Post #2033: A rare double-attaboy today.

Posted on October 15, 2024

 

I wrote the following two comments (to other comments) on Jennifer Rubin’s opinion piece in today’s Washington Post.

In a first, two people thanked me for my comments.

Maybe I should buy a lottery ticket today.

So here’s something that’s topical, and near-zero marginal effort.  And so far, hasn’t managed to tick anybody off too much.

On the urban/rural Democrat/Republican divide.

Just think of the entire Republican platform as promising to return to the past. They want to pretend to live in a world where: Global warming doesn’t exist. American manufacturing dominates the (Post WWII) world. Women know their place. Non-whites, non-English-speakers are a small and quaint fraction of the population. Coal is king.

I’m sure you can fill in others.

And this jibes well with the core audience, which is rural America. Just look at the red-state blue-state map. Even within blue states, the rural areas are red.

And, at a guess, that’s because rural America has been going backwards, economically, for about the last half-century. In large part from the gutting of light industry in the U.S.

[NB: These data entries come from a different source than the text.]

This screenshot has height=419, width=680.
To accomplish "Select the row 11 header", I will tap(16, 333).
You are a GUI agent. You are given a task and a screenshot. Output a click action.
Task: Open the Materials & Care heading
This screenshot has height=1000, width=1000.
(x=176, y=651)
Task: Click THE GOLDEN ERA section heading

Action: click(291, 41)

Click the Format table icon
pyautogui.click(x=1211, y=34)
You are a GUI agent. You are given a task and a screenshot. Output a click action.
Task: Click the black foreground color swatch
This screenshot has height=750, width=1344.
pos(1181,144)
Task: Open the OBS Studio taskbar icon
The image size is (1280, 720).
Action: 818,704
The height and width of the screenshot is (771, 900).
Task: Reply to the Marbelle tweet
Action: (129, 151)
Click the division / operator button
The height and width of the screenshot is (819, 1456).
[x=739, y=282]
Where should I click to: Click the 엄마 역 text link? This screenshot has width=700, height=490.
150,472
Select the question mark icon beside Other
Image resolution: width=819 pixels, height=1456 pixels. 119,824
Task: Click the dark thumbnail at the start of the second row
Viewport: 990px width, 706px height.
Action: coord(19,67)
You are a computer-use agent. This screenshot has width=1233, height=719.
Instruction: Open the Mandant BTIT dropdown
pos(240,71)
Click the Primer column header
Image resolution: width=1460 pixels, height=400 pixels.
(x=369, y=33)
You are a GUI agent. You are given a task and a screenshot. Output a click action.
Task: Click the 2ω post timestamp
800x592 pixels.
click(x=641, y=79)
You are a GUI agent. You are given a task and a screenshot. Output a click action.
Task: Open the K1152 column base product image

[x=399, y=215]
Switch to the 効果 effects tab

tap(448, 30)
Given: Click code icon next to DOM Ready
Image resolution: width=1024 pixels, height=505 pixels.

I don’t think anything could have stopped that. But if I were in their shoes, I think I’d listen to anybody who promised to turn back time. No matter how illogical and frankly racist that promise was.

So Trump exploits that. Remember how he was (e.g.) going to bring back American Coal, when talking to West Virginia miners? Even though every trend said that was nonsense.

Well, truth or fiction just doesn’t much matter if you’re poor, getting poorer, and see no way for your children to make a living where they grew up.

Not making excuses for it. I have yet to see any positive policy proposals from the Republican side for doing anything about … well, anything. Just trying to grasp the mindset.


In response to somebody who pointed to the massive increase in asylum-seekers allowed into the country …

Then, if America is still governed by the rule of law, change the law. But what we’ve seen this past year is that, at Trump’s order, the Republican party would have nothing to do with revising immigration law. Because this is too juicy an issue for Trump to use in his campaigning.

In 2022, about a quarter-million people requested asylum, of which Cuba was the most common country of origin. So, roughly speaking, with a population of about 330M, roughly 1 person in 1000 in the U.S. was a new 2022 asylum-seeker. That’s a lot, by historical standards, but hardly a crisis.

That ramped up so much in 2023 that Biden temporarily shut down asylum at the southern border, by executive action, this year. He can’t do that permanently. Not unless he’s a dictator.

But that, along with cooperation from Mexico, greatly reduced the number of people trying to immigrate at the southern border.

And what was the centerpiece of the immigration bill that Trump shot down? It was to expand the immigration courts, and so clear the asylum case backlog and get almost all of those people out of the country, as actual grants of asylum in any given year number in the low tens of thousands.

Instead of just exploiting the issue, it would be a breath of fresh air if Republicans would, like, you know, try to govern. Which starts with addressing a legal issue, by changing the law.